You are given a 0-indexed integer array nums.

Swaps of adjacent elements are able to be performed on nums.

A valid array meets the following conditions:

• The largest element (any of the largest elements if there are multiple) is at the rightmost position in the array.
• The smallest element (any of the smallest elements if there are multiple) is at the leftmost position in the array.
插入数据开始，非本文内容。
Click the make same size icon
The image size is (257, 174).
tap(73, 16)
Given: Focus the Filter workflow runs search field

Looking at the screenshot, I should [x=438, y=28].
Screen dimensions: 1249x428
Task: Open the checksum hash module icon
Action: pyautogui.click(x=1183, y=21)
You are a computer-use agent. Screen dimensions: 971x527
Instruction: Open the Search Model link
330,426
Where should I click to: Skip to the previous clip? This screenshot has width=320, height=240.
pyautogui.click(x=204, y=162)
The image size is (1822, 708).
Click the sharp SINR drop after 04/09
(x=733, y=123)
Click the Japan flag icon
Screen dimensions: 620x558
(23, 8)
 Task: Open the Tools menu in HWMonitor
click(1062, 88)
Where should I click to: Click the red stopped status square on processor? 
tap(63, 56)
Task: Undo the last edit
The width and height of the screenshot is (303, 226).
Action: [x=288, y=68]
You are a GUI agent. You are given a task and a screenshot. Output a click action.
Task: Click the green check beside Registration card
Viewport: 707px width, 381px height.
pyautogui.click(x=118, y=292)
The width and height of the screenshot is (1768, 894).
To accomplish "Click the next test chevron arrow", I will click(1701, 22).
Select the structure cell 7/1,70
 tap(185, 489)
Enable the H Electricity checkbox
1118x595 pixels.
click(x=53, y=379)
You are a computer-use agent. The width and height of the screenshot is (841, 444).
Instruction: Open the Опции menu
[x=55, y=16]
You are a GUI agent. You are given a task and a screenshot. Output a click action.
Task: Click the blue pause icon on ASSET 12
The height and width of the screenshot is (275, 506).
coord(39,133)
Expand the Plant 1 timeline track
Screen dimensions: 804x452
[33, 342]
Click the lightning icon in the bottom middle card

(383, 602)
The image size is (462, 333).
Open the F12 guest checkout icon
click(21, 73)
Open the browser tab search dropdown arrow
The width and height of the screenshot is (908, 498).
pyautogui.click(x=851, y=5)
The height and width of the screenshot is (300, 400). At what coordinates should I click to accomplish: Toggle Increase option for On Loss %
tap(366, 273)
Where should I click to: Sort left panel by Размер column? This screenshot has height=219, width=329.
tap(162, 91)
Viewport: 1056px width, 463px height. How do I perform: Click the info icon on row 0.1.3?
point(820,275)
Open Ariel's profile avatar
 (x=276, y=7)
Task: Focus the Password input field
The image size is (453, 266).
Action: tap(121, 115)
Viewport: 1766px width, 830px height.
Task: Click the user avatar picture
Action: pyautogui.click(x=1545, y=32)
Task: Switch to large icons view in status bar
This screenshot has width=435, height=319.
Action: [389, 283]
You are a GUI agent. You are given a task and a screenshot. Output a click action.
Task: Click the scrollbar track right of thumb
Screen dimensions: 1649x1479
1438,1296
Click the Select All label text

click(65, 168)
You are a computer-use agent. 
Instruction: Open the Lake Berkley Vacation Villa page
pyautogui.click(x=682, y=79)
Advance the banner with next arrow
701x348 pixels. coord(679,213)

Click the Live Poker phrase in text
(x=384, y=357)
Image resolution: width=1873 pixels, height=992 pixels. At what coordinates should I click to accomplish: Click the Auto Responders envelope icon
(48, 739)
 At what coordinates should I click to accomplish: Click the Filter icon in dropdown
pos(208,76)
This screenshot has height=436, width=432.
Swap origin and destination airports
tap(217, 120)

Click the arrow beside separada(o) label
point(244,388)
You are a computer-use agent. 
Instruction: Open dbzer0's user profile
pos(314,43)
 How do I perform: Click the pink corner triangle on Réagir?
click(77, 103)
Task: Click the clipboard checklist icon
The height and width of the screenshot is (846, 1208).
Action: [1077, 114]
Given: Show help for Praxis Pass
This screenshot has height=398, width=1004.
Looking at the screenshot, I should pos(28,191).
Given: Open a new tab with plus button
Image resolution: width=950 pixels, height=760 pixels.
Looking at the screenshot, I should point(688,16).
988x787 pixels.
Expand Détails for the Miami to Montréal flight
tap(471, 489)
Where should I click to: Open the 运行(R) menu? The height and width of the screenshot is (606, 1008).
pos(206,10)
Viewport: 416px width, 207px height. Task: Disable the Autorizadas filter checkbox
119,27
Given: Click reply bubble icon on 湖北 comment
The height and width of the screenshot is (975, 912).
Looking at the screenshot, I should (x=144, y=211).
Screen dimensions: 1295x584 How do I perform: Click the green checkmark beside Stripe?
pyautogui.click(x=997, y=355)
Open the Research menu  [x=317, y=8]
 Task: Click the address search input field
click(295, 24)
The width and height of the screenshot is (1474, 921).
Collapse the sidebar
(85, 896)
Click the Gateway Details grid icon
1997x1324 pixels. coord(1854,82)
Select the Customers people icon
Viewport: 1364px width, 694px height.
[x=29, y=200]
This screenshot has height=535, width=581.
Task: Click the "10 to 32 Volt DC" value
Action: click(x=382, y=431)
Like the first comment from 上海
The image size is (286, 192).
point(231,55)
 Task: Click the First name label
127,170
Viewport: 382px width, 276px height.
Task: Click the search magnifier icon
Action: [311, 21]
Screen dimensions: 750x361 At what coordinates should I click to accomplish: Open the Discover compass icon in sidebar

Return the minimum swaps required to make nums a valid array.

 

Example 1:

Input: nums = [3,4,5,5,3,1]
Output: 6
Explanation: Perform the following swaps:
- Swap 1: Swap the 3rd and 4th elements, nums is then [3,4,5,3,5,1].
- Swap 2: Swap the 4th and 5th elements, nums is then [3,4,5,3,1,5].
- Swap 3: Swap the 3rd and 4th elements, nums is then [3,4,5,1,3,5].
- Swap 4: Swap the 2nd and 3rd elements, nums is then [3,4,1,5,3,5].
- Swap 5: Swap the 1st and 2nd elements, nums is then [3,1,4,5,3,5].
- Swap 6: Swap the 0th and 1st elements, nums is then [1,3,4,5,3,5].
It can be shown that 6 swaps is the minimum swaps required to make a valid array.

Example 2:

Input: nums = [9]
Output: 0
Explanation: The array is already valid, so we return 0.

 

Constraints:

• 1 <= nums.length <= 105
• 1 <= nums[i] <= 105

解法

方法一：贪心 + 分类讨论

我们先找出数组中第一个最小值和最后一个最大值的位置，分别记为 $i$ 和 $j$。

如果 $i$ 和 $j$ 相等，说明数组已经是有效的，直接返回 $0$ 即可。

否则，我们判断 $i$ 是否在 $j$ 的左边，如果是，那么交换次数为 $i + n - 1 - j$；否则，交换次数为 $i + n - 2 - j$。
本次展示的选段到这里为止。